→ Set tasks:
**a.** According to the patent appeal summary, on what date did the appellant lodge its appeal?
**b.** Continue the patent appeal summary below from where it stops.

T 0935/11 () of 3.9.2013

Summary of Facts and Submissions

I. On 20 April 2011 the appellant (patentee) lodged an appeal against the decision of the opposition division posted on 21 February 2011 on the revocation of the European patent No. 1 186 512 and paid the appeal fee. The statement setting out the grounds of appeal was received on 20 June 2011.

II. In its decision the opposition division held that the subject-matter of claim 1 as amended in opposition proceedings did not comply with the requirements of Article 84 EPC 1973.

III. In the course of the appeal proceedings the parties made reference, inter alia, to the following documents filed by the two respondents in opposition proceedings (opponent I: D6, D15, D16; opponent II: D5', D6'):

D5: Technische Thermoplaste Polyamide, Kunststoff-handbuch 3/4, herausgegeben von Dr. Ludwig Bottenbruch und Dr. Rudolf Binsack, 1998, Carl Hanser Verlag München Wien, Seiten 263, 276-282

D6: Europäische Norm EN ISO 307, November 1997, "Kunststoffe - Polyamide - Bestimmung der Viskositätszahl"

D5': Europäische Norm EN ISO 307, August 2003, "Kunststoffe - Polyamide - Bestimmung der Viskositätszahl"

D6': ASTM D 789 - 98, published January 1999, "Standard Test Methods for Determination of Relative Viscosity and Moisture Content of Polyamide (PA)"

D15: ASTM D 789 - 06a, published September 2006, "Standard Test Methods for Determination of Solution Viscosities of Polyamide (PA)"

→ Material provided:
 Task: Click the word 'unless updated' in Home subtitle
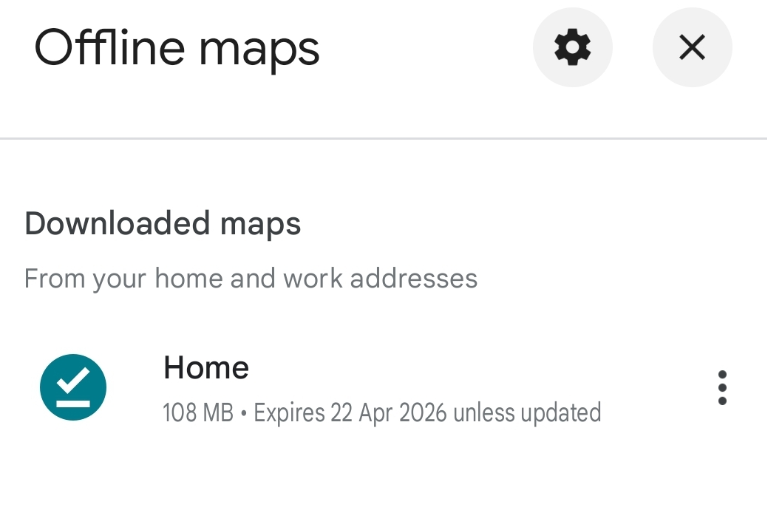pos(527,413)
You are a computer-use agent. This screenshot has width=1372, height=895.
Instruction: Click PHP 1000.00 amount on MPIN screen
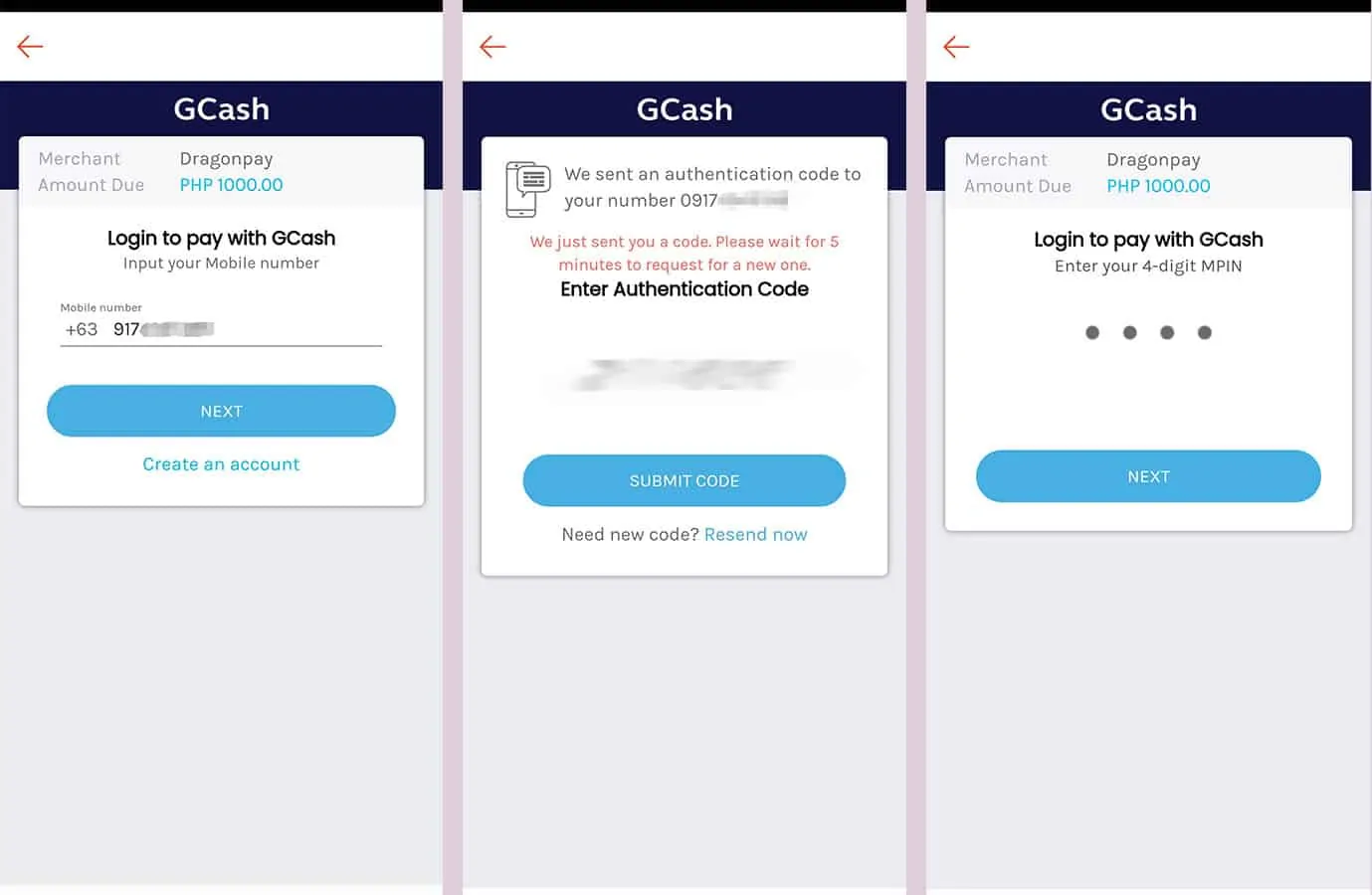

→ Answer set:
**a.** 20 April 2011

**b.**
D16: LAUDA TecInfo Viskosimetrie Nr. 2, LAUDA Dr. R. Wobser GmbH & CO. KG, Lauda-Königshofen, Deutschland

IV. In the oral proceedings before the board, held on 3 September 2013, the appellant requested that the decision under appeal be set aside and that the patent be maintained in the amended version as filed on 28 March 2008 in opposition proceedings (Main Request) or, in the alternative, according to one of the auxiliary requests as filed with the statement setting out the grounds of appeal.

The respondents requested that the appeal be dismissed.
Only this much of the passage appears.